In a world fueled by massive amounts of monetary easing and voracious rate-cutting by scores of global central banks, dips in more sanguine times represented buying opportunities. The other side of that coin is that picking bottoms is tricky business and a task that is made even harder in the developing world.
Yet buyers are tempting fate in Egypt, North Africa's largest economy, and that explains why the downtrodden Market Vectrors Egypt ETF EGPT is up 2.7 percent Thursday. Just this month non-Arab foreign investors have committed $34 million to beaten down Egyptian stocks, according to Bloomberg.

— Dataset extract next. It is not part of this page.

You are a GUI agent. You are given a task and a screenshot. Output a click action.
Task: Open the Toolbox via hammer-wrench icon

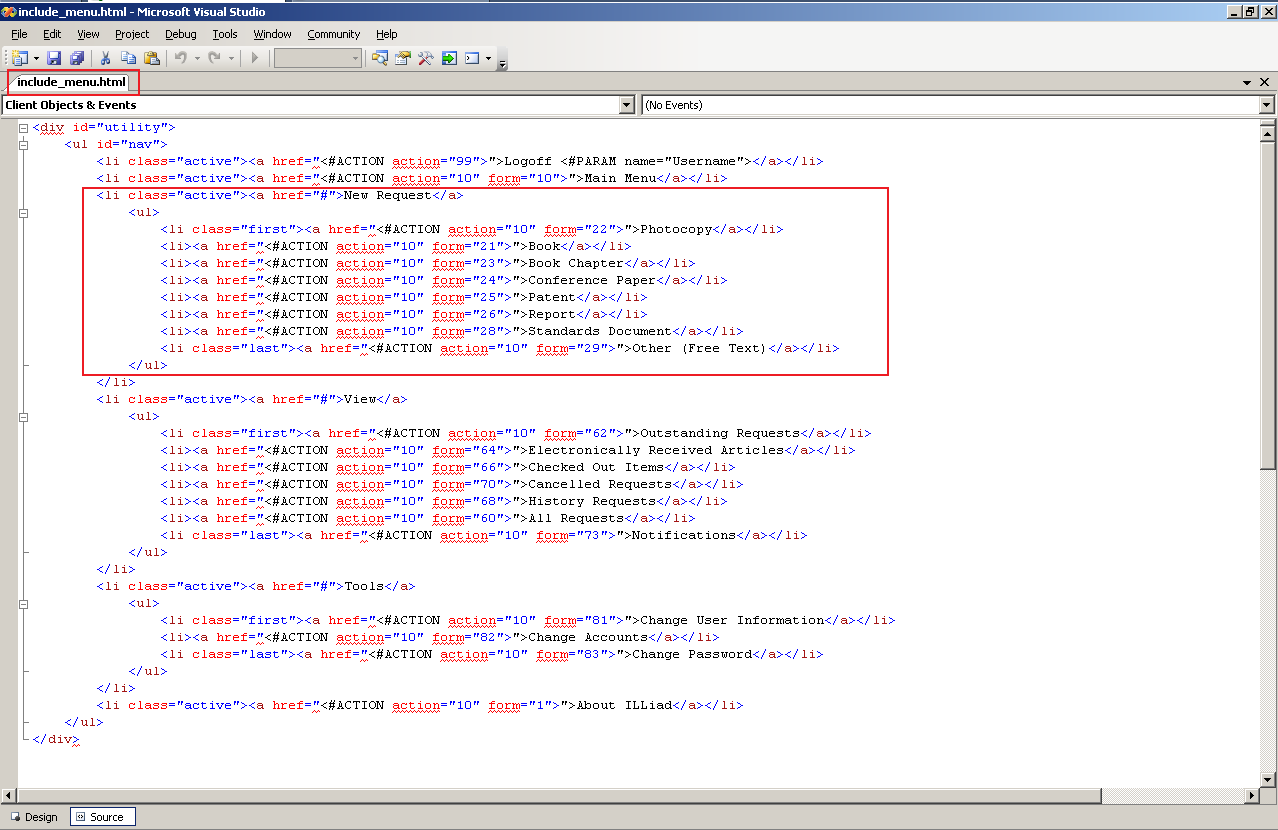coord(426,58)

That may not sound like and by some estimates $34 million is about seven hours of profit for Exxon Mobil XOM, but $34 million is 26 percent more than the current assets under management tally for EGPT.
To state the obvious, investing in Egypt is not for the faint of heart. Even after the Arab Spring two years ago, Egypt is still beset by political turmoil. Unemployment is well into the double-digits, but roughly a quarter of the nation's young people cannot find jobs.
Domestic and regional geopolitical concerns coupled with dwindling foreign currency reserves sent EGPT down 13 percent in the first quarter, but the declines have not stopped. Since the start of the second quarter, the ETF lost another 13 percent prior to Thursday's bounce.
EGPT sits with a year-to-date loss of almost 30 percent, one that confirms the bear market for the EGX 30. Egypt's benchmark index is off 23 percent since September, according to Bloomberg, but even in May foreigners were modest net buyers of Egyptian shares.
It is easy to see how some could be seduced by Egyptian stocks. Specific to EGPT, the ETF had a P/E ratio of less than 10 and a price-to-book ratio of less than one at the end of May, according to Market Vectors data, implying the fund trades a steep discount to the broader emerging markets universe. Then there is a 30-day SEC yield that is fast approaching 15 percent, though that is a yield to be cautious about.
Still, EGPT remains a mixed bag. At best. The ETF labors around its lowest levels since the Arab Spring and Egypt is in danger of losing its emerging markets status. Think that cannot happen? Think again. Index provider already demoted another North African nation, Morocco, to frontier from emerging status.
All of that is a long way of saying what investors should realize with Egypt and EGPT: There might be plenty of reward, but there is definitely ample risk.